Utah State's home games are played on Merlin Olsen Field at Maverik Stadium.

The Aggies have played their home games at various spots around campus during their history with the current location housing Utah State Football since 1968. Previously named Romney Stadium for Dick Romney, Utah State's all-time winningest football coach and former athletics director, Romney Stadium was officially dedicated on September 27, 1969. The first game in Romney Stadium history came a season earlier in 1968, when Utah State defeated New Mexico State, 28–12 on September 14. Previous to the current stadium, the Aggies played at another, smaller venue also called "Romney Stadium", which was situated on the site where the HPER building now stands.

On December 5, 2009, Utah State University announced that the playing field at then Romney Stadium would be named Merlin Olsen Field, in honor of the Pro and College Football Hall of Fame member and former Aggie. A statue of Olsen in a plaza south of the stadium was dedicated to his memory in Fall 2010.

On April 11, 2015, Utah State University announced a corporate naming-rights partnership with Maverik, Inc., owners of convenience stores throughout the Intermountain West. The renaming of the stadium corresponds with a massive renovation project expected to be completed in time for the start of the 2016 football season. "Renovations to Maverik Stadium will focus on greatly improving the overall fan experience. On the west side, a new four-story premium seating and press box structure will be built to include a state-of-the-art media and game operations area, 24 luxury suites, 20 loge boxes, more than 700 covered club seats and a premium club area that will also be used to host a student-athlete training table. Major concourse work will include significantly increased restrooms, upgraded concessions and an enlarged concourse for better pedestrian traffic flow.

Renovations will also include new video boards on both the north and south ends of the stadium, along with a new public address system. The additional expansion of Maverik Stadium's seating capacity is also planned for the future.

Utah State's football stadium has largely gone without any upgrades to the existing structure during its 47-year existence. The seating capacity has been altered twice; once in 1980 with the addition of approximately 10,000 seats to the south bowl, and again in 1997 when roughly 4,000 chair back seats were installed to bring the present capacity to 25,513.

In 2005, the south end zone area was renovated, providing improved concessions and restroom facilities, as well as a widened concourse on the east side of the stadium. And in 2008, the three-story, 69,000-square foot Jim and Carol Laub Athletics-Academics Complex was completed in the north end zone, providing enhanced athletic and academic needs for all 16 of USU's varsity sports."
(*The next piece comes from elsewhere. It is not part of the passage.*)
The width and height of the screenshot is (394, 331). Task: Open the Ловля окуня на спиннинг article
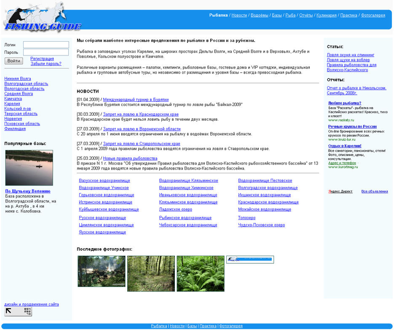[351, 55]
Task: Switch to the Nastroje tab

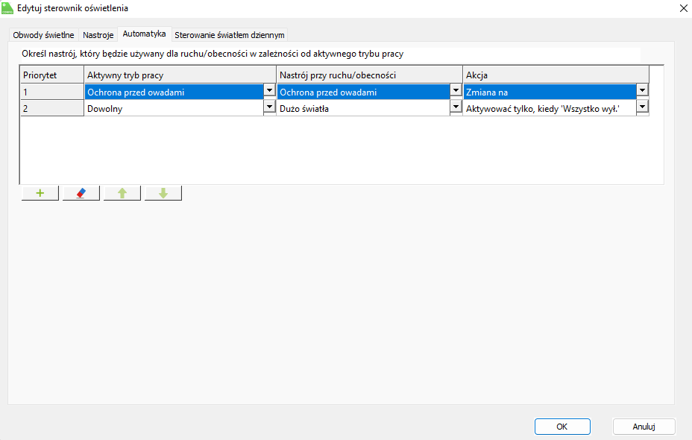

Utah State's student section is known as "the HURD".

Stadium history
 University Quad (1892–1912)
 Adams Field (1913–1929)
 Romney Stadium (original site) (1930–1967)
 Romney Stadium (current site) (1968–2015)
 Merlin Olsen Field at Maverik Stadium (2015–present)

Rivalries
Utah State has a number of both old and new rivals. Older rivals include Brigham Young University (Battle for the Old Wagon Wheel/Beehive Boot Trophy), the University of Utah (Battle of the Brothers/Beehive Boot Trophy), and the University of Wyoming (Bridger's Battle).

Newer rivalries include teams against whom the Aggies of Utah State play each year in the Mountain Division of the Mountain West Conference. These teams include Boise State, Air Force, Colorado State, University of Las Vegas Nevada, and (again) the University of Wyoming. In particular, a new in-division and in-conference rivalry exists with the Boise State Broncos (having relative close proximity to Utah State) and the Air Force Falcons (given the long-standing military tradition at both schools and USU's close proximity to Hill Air Force Base in Layton, Utah).

BYU

The Cougars and Aggies started playing in 1922. BYU and Utah State have met for the Old Wagon Wheel 58 times, dating back to 1948. BYU had beaten Utah State ten straight times before Utah State defeated BYU 31–16 on October 1, 2010. With the victory, Utah State reclaimed the Old Wagon Wheel for the first time since 1993. The Old Wagon Wheel returned to Logan on October 3, 2014, when the Aggies defeated BYU 35–20. BYU is often referred to in the local media as being the chief rival of Utah State University. It is the second oldest rivalry for both schools.

Current Record: 49–37–3; BYU Leads

Most Recent Game:

Utah

The Battle of the Brothers refers to the rivalry between Utah State and Utah. The two teams have a long-running football series, which, at 112 games, is tied for the seventh most-played rivalry in the Division I FBS football. The Battle of the Brothers is the oldest FBS Division I college football rivalry in the United States between two public universities in the same state. Both programs played the first game in their respective histories against each other in Logan on November 25, 1892, which game the Aggies won 12–0. The two teams played every year from 1944 to 2009, but the series took a two-year hiatus for the 2010 and 2011 seasons. On September 7, 2012, the Aggies snapped the 12-game losing streak beating Utah 27–20 (OT) in Logan. The game was not played in 2014. The series continued in 2015 at Rice-Eccles Stadium, with Utah winning 24–14. Since then, no future games have been scheduled.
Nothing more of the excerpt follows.